ACTIVITY: According to the s3cmd backup guide, where are the Access Key ID and Secret Access Key found?

READING TEXT:
The important information you will need to configure your backup tool is your Access Key ID and Secret Access Key. They are found under Account > Security Credentials. Do not allow anyone else to have access to these two keys because with them anyone can access your data stored in S3 and begin racking up a large bill if they like.
s3cmd is a free Linux command line tool for uploading and downloading data to and from your Amazon S3 account.
Download and install s3tools manually or do what I did and add their package repository to your package manager for a much easier install.
After installing s3cmd configure it by running the following command:
# s3cmd --configure
Enter your Access Key ID and Secret Access Key discussed earlier and use the default settings for the rest of the options unless you know otherwise.
If you haven’t already created a bucket you can do that now with s3cmd:
# s3cmd mb s3://unique-bucket-name
List your current buckets to make sure you successfully created one:
# s3cmd ls
2010-10-30 02:15 s3://your-bucket-name
You can now upload, list, and download content:
# s3cmd put somefile.txt s3://your-bucket-name/somefile.txt
somefile.txt -> s3://your-bucket-name/somefile.txt [1 of 1]
17835 of 17835 100% in 0s 35.79 kB/s done
# s3cmd ls s3://your-bucket-name
2010-10-30 02:20 17835 s3://your-bucket-name/somefile.txt
# s3cmd get s3://your-bucket-name/somefile.txt somefile-2.txt
s3://your-bucket-name/somefile.txt -> somefile-2.txt [1 of 1]
17835 of 17835 100% in 0s 39.77 kB/s done
A much better and more advanced method of backing up your data is to use ‘sync’ instead of ‘put’ or ‘get’. Read more about how I use sync in the next section.
Automate backup with a shell script and cron job
Below is a sample of the shell script I wrote to backup one of my servers:
# Syncronize /root with S3
s3cmd sync --recursive /root/ s3://my-bucket-name/root/
# Syncronize /home with S3
s3cmd sync --recursive /home/ s3://my-bucket-name/home/
# Syncronize crontabs with S3
s3cmd sync /var/spool/cron/ s3://my-bucket-name/cron/
# Syncronize /var/www/vhosts with S3
s3cmd sync --exclude 'mydomain.com/some-directory/*.jpg' --recursive /var/www/vhosts/ s3://my-bucket-name/vhosts/
# Syncronize MySQL databases with S3
mysqldump -u root --password=mysqlpassword --all-databases --result-file=/root/all-databases.sql
s3cmd put /root/all-databases.sql s3://my-bucket-name/mysql/
rm -f /root/all-databases.sql
I use ‘s3cmd sync –recursive /root/ s3://my-bucket-name/root/’ and ‘s3cmd sync –recursive /home/ s3://my-bucket-name/home/’ to synchronize all data in the local /root and /home directories including their subdirectories with S3. I use ‘sync’ instead of ‘put’ because I do not always know exactly what files are stored in these folders. I want everything backed up, including any new files created in the future.

[Collected data entries]
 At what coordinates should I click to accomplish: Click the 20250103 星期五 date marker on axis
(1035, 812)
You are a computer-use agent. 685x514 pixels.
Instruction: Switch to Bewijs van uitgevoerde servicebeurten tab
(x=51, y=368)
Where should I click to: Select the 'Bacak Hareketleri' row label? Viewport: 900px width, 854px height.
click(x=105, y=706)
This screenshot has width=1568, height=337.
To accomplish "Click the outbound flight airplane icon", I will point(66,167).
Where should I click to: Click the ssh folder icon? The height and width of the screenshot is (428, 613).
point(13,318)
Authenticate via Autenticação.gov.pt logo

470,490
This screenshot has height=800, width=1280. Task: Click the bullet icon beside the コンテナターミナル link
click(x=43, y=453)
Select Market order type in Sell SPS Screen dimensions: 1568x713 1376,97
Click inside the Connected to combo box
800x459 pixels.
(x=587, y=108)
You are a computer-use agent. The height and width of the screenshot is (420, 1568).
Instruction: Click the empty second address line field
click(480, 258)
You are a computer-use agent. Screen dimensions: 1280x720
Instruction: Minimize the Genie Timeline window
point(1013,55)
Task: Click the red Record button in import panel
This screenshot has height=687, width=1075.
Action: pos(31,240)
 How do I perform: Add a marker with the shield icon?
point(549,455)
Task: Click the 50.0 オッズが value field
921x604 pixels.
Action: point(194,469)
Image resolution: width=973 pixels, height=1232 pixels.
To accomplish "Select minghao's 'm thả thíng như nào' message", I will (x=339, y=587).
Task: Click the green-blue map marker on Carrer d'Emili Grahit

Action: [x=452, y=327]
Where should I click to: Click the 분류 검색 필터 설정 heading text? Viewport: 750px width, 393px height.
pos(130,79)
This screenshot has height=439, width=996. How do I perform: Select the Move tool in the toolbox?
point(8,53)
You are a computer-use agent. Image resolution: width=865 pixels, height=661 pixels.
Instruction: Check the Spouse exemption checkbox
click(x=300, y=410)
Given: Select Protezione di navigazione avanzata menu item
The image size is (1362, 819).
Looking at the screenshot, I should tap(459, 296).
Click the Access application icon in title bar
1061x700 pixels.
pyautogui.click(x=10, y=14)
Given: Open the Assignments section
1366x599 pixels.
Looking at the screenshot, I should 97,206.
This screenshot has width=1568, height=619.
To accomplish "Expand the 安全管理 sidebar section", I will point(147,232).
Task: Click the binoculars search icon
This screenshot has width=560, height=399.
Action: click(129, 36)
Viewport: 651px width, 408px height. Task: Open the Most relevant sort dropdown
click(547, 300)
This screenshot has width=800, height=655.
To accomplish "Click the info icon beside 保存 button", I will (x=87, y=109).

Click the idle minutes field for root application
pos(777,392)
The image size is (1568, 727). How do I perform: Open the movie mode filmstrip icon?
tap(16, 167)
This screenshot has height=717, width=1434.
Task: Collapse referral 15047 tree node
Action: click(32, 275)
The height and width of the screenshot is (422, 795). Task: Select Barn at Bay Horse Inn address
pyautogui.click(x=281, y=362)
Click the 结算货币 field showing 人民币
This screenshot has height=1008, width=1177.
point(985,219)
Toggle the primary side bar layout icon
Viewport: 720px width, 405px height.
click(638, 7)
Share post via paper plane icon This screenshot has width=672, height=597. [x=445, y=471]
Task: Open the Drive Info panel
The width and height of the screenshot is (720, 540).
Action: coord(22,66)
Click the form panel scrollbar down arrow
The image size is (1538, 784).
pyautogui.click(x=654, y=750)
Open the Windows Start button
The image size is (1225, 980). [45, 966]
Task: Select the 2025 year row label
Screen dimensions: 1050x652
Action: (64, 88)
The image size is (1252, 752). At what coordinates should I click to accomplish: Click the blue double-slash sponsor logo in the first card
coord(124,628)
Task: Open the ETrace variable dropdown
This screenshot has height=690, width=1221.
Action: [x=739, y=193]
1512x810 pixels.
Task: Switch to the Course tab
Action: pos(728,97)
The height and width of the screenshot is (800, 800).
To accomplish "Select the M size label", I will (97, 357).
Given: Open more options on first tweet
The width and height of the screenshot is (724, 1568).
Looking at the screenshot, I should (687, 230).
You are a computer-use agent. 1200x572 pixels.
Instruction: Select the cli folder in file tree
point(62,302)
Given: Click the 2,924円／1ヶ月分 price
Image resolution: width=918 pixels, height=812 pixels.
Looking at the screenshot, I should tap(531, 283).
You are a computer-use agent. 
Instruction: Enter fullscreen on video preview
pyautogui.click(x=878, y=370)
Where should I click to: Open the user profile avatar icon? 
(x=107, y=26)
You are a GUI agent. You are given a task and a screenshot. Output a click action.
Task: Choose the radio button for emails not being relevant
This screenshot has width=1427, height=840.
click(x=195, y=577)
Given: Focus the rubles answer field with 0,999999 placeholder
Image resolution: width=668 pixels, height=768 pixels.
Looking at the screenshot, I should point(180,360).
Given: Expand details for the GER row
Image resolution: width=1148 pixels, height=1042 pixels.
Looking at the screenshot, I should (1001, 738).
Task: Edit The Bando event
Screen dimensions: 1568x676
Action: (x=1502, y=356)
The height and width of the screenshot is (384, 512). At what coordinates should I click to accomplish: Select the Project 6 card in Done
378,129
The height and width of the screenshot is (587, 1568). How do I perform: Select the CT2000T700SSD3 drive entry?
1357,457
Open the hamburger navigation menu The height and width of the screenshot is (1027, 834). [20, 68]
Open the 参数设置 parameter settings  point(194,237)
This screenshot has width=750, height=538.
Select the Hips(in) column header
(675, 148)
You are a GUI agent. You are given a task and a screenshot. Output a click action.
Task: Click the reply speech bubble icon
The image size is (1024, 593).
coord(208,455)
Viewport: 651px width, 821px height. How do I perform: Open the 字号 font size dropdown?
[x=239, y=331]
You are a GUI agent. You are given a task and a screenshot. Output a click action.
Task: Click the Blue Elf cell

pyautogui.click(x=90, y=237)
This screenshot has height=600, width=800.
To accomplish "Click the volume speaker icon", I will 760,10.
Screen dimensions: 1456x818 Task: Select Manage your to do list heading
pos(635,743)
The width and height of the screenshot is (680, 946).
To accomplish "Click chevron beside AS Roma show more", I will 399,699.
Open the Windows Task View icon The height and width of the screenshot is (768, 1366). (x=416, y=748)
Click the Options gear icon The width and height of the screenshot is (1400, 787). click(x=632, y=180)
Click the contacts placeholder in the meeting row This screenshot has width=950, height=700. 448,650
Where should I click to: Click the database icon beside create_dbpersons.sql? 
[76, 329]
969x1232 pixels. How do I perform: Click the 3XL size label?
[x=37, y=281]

EXPECTED ANSWER: Under Account > Security Credentials.